EXERCISE INSTRUCTIONS: List every subheading in the page below on annotation inter-rater reliability.

PAGE TEXT:

# Annotation Inter-Rater Reliability

We are creating a span categorization model which means we have two forms of "data" for each annotation.

* Whether there was an annotation at all
* The start and stop of eac annotation

## "Any Annotation at All"

This can be turned into a binary annotation metric and as such we can use more standard IRR metrics.
In this case we will be using [Fleiss Kappa](https://en.wikipedia.org/wiki/Fleiss%27_kappa).

## "Same Label on Span"

Extract the annotation label from the span and use Fleiss Kappa on the retrived data.

## "Number of Spans within Example"

Extract the number of spans from each example and use Fleiss Kappa on the retrieved data.

## "Agreement on Span Positioning"

In each case that annotators agreed a span was present within the example, compare the span start and stop.
The most common task in which start and stop points are compared and evaluated against others is in "text segmentation".

EXTRACTED INFORMATION:
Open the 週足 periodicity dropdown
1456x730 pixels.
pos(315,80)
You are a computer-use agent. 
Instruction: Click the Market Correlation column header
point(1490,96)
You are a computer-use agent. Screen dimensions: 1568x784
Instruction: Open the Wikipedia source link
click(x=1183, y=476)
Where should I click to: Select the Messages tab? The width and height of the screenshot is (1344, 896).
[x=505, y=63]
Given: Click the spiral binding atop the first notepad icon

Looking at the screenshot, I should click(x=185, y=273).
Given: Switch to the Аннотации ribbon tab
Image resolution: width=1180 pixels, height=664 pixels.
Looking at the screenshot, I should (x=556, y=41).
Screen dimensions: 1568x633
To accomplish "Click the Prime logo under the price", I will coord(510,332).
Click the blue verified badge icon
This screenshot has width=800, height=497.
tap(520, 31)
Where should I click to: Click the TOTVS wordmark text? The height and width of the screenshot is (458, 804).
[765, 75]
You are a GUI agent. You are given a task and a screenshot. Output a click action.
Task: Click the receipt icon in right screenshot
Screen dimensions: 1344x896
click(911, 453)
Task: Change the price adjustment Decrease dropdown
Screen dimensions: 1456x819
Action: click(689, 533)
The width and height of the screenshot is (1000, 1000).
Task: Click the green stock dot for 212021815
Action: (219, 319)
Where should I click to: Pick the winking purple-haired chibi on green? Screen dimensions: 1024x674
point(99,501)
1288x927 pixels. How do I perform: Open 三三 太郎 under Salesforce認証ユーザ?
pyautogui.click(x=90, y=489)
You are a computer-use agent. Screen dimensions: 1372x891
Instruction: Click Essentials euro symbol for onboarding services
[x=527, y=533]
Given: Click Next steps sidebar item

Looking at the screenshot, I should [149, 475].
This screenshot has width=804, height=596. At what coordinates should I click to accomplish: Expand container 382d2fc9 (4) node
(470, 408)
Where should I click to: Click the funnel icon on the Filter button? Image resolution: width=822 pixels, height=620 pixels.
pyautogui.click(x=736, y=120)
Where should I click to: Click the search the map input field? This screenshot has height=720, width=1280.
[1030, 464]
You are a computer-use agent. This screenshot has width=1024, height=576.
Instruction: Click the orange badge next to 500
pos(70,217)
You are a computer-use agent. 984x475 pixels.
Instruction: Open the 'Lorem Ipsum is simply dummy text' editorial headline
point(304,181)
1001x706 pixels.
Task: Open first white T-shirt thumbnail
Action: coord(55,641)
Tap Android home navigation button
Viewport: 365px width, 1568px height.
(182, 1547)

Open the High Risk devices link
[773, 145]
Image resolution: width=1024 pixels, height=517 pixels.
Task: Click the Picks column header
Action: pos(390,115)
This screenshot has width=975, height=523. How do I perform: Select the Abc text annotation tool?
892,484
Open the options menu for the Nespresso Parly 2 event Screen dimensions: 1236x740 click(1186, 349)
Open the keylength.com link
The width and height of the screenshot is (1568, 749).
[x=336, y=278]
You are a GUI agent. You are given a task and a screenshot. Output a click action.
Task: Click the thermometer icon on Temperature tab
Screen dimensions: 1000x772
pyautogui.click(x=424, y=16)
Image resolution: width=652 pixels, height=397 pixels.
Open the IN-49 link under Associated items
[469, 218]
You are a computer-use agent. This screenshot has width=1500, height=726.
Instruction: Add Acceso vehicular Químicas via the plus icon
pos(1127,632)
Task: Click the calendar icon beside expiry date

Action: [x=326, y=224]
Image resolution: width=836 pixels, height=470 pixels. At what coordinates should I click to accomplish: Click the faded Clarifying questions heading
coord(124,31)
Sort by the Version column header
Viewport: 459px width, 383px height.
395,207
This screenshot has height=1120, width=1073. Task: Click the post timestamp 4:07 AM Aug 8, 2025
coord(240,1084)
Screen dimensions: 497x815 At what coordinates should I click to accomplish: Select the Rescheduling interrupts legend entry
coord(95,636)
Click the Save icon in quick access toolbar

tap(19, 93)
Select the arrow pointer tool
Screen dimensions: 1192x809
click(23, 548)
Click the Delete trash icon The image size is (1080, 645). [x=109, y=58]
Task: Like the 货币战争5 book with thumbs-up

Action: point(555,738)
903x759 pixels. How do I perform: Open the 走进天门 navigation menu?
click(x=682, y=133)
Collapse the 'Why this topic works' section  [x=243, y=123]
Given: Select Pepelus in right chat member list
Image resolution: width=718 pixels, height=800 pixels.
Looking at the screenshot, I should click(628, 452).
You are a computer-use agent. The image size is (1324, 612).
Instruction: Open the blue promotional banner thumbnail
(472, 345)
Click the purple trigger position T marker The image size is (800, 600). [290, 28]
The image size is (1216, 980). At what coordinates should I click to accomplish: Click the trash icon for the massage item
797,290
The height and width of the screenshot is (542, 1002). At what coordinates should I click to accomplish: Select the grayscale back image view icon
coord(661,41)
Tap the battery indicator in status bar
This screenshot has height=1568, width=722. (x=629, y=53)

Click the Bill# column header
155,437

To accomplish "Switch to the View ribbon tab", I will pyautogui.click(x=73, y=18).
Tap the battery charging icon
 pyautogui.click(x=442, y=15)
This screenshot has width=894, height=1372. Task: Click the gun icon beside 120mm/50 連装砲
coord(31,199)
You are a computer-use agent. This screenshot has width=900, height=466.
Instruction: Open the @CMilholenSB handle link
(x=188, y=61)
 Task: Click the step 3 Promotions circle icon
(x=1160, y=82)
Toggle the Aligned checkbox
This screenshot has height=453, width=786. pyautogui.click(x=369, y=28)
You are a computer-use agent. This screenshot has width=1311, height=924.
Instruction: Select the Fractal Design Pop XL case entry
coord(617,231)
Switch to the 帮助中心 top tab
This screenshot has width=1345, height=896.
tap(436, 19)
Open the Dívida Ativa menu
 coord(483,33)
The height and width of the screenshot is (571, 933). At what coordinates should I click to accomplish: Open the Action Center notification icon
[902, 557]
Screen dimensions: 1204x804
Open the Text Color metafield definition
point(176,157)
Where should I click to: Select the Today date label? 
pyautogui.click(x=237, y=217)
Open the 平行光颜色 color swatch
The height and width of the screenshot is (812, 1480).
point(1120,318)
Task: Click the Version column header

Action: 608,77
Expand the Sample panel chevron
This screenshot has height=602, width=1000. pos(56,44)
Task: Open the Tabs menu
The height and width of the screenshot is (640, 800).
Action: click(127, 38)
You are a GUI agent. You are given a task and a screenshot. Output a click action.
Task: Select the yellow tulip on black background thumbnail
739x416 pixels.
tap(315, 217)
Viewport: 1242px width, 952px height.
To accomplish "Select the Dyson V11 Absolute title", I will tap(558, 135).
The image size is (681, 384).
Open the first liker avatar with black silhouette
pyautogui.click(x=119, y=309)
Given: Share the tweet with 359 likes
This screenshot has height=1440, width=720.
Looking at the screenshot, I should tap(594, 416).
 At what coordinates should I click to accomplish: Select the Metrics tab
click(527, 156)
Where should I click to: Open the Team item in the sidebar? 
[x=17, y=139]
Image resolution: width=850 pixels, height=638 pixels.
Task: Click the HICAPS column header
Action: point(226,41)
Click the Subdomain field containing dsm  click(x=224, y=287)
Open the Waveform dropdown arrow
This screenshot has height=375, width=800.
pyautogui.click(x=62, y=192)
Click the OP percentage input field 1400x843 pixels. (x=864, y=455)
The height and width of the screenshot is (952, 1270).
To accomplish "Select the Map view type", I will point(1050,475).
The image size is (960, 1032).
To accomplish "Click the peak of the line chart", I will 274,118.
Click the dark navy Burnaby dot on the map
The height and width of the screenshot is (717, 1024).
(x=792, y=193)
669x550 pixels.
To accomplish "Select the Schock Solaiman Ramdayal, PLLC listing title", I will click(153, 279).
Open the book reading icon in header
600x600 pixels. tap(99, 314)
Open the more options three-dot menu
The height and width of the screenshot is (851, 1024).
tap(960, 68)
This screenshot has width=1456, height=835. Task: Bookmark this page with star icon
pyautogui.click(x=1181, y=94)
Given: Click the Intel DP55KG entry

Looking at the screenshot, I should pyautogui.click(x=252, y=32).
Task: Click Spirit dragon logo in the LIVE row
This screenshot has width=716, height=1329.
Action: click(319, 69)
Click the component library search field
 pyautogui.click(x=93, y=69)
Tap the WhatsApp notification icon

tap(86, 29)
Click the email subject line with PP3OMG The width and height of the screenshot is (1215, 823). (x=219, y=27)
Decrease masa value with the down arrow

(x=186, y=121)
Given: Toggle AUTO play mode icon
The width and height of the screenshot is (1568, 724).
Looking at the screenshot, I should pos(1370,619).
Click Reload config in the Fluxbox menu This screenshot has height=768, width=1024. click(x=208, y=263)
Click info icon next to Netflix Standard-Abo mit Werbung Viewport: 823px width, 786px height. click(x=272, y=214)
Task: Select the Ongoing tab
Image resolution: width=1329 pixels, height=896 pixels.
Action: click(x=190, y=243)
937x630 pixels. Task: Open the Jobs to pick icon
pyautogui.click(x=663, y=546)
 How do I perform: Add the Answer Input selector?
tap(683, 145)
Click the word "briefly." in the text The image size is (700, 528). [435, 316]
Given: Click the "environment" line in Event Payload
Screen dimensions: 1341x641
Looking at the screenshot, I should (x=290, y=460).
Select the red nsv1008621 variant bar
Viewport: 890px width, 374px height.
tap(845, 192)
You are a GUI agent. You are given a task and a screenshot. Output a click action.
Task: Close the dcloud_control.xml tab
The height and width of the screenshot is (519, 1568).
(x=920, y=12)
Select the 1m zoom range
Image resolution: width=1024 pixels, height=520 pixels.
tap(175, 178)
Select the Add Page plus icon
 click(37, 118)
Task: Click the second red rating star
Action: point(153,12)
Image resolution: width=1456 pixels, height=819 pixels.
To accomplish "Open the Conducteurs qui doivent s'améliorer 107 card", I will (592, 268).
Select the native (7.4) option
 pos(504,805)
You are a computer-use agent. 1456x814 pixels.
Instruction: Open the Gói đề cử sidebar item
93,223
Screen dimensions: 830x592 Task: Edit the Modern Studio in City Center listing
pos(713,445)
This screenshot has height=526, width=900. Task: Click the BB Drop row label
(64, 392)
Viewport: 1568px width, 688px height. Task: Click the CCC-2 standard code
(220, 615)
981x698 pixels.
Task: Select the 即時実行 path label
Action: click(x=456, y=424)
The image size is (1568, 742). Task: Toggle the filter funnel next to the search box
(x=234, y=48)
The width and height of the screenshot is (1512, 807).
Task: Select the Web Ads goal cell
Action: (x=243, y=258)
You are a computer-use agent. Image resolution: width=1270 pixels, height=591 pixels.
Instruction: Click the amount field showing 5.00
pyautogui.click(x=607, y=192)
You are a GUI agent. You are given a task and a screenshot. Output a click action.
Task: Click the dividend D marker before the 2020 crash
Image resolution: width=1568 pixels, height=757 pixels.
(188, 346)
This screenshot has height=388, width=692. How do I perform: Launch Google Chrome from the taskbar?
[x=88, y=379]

FINISHED TASK:
- "Any Annotation at All"
- "Same Label on Span"
- "Number of Spans within Example"
- "Agreement on Span Positioning"